Background Teenage mothers are confronted with the double task of passing through the teenage phase and, at the same time, familiarizing themselves with the requirements of motherhood. The characteristics connected with the teenage stage mostly affect the capability of teenage mothers to adapt to the role of being a first-time mother. The essential role of midwives is to provide care for women during pregnancy and motherhood, through coaching, reassurance, supervision and social support. Traditional Birth Attendants (TBAs) are also valued as essential actors in maternal health, providing social support and other antenatal, intrapartum and postnatal care in developing countries. The study aimed to explore a deeper understanding of the lived experiences of midwives and traditional birth attendants in caring for pregnant teenagers and teenage mothers.

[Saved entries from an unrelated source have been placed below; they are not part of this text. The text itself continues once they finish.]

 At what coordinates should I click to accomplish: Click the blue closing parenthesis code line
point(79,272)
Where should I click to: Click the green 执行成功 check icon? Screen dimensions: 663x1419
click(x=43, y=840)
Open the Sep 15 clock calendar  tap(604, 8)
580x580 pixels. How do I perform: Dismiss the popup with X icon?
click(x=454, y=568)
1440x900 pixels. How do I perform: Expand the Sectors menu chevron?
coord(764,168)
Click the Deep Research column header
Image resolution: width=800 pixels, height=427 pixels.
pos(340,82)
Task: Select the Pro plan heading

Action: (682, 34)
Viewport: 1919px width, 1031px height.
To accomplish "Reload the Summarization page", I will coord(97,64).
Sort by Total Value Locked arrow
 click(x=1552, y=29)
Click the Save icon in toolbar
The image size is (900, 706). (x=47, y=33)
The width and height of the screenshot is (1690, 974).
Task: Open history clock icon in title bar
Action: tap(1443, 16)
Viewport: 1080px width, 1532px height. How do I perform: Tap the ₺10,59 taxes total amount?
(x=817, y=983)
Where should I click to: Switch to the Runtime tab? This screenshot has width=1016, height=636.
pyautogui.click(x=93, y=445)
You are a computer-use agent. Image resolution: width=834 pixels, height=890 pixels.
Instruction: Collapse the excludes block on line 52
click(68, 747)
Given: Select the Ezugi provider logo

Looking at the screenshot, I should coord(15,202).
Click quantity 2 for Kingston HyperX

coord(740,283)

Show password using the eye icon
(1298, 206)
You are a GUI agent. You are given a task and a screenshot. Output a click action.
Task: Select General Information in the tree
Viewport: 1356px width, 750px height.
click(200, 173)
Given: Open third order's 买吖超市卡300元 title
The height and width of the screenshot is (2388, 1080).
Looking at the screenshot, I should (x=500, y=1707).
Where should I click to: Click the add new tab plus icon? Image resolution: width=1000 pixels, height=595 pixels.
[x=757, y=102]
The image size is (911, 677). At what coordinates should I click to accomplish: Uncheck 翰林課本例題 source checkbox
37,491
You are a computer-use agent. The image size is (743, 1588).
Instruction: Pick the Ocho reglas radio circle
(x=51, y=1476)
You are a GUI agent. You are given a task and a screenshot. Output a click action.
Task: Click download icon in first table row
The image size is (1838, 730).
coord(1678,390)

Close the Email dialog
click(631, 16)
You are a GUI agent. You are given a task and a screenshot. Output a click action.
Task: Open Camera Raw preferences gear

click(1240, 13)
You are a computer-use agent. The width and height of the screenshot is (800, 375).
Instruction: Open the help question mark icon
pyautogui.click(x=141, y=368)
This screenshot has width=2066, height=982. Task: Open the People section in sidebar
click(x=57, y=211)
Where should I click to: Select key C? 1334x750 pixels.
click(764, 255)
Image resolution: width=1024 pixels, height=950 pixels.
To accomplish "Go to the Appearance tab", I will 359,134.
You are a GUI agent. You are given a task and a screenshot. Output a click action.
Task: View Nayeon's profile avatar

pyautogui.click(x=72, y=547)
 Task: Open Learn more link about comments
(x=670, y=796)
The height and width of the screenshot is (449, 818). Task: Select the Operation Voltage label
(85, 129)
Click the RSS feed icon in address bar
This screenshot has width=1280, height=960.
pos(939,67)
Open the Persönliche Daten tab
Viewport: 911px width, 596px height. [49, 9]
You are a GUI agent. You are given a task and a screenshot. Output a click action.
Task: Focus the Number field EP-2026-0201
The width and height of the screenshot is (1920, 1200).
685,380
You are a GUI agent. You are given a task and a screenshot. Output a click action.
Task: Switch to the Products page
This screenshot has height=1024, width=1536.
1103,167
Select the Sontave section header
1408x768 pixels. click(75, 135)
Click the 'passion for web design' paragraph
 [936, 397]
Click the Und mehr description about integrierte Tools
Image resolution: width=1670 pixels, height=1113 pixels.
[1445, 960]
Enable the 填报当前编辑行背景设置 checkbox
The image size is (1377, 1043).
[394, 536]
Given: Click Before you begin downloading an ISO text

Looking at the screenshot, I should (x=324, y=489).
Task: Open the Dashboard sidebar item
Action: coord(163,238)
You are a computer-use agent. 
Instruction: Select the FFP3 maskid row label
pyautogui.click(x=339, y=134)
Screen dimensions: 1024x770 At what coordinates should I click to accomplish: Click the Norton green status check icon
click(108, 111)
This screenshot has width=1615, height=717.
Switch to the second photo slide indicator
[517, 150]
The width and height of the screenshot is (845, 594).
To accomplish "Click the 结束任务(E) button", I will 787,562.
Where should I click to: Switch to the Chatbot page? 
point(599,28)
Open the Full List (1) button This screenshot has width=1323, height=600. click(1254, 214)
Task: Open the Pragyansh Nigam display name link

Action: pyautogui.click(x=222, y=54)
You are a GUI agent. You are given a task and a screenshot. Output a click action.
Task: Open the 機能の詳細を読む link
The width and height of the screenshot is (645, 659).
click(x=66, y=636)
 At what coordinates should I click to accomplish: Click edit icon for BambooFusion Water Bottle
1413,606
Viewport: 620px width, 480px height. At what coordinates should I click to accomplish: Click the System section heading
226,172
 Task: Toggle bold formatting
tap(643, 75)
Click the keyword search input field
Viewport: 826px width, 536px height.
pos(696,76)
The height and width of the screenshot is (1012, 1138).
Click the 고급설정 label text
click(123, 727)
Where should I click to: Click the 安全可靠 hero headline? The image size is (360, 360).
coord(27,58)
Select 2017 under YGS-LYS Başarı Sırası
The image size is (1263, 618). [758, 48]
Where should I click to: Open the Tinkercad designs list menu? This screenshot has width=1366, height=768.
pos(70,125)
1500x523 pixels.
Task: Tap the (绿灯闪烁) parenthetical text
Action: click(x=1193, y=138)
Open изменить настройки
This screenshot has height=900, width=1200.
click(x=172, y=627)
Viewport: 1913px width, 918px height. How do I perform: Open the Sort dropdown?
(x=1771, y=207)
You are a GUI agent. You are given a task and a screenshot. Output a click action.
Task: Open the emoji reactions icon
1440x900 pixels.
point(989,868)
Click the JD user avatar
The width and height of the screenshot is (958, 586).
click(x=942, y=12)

Methods A descriptive phenomenological framework based on a lifeworld approach was used, with in-depth interviews as the method of data collection. The setting of the study was a municipal hospital and the seven districts in the Hohoe municipality, Ghana. Six midwives and six TBAs aged 37 to 59, with experience in caring for pregnant teenagers and teenage mothers, were interviewed. Data collected from the midwives and the TBAs was analyzed using Giorgi’s data analysis process.
Results The general structure of the phenomenon can be described in two main themes with four sub-themes. The first main theme, ‘The midwife and the traditional birth attendant as being the mother figure’, included ‘Emotional and financial support’, and ‘Creating trust and rapport’. The second main theme, ‘The frightened teenage woman’, included ‘Unprepared: not ready for pregnancy and motherhood’ and ‘Unsupported: relationship with parents’.
Conclusion The midwives and traditional birth attendants played the role of being a mother to these teenagers by creating trust and supporting them financially. The teenagers were not prepared for pregnancy and motherhood, and that some parents did not create good relationships with their daughters. The study has the potential to increase knowledge and understanding of midwives and TBAs’ lived experience of caring for teenagers during pregnancy and early motherhood and therefore has implications for practice, education, and research.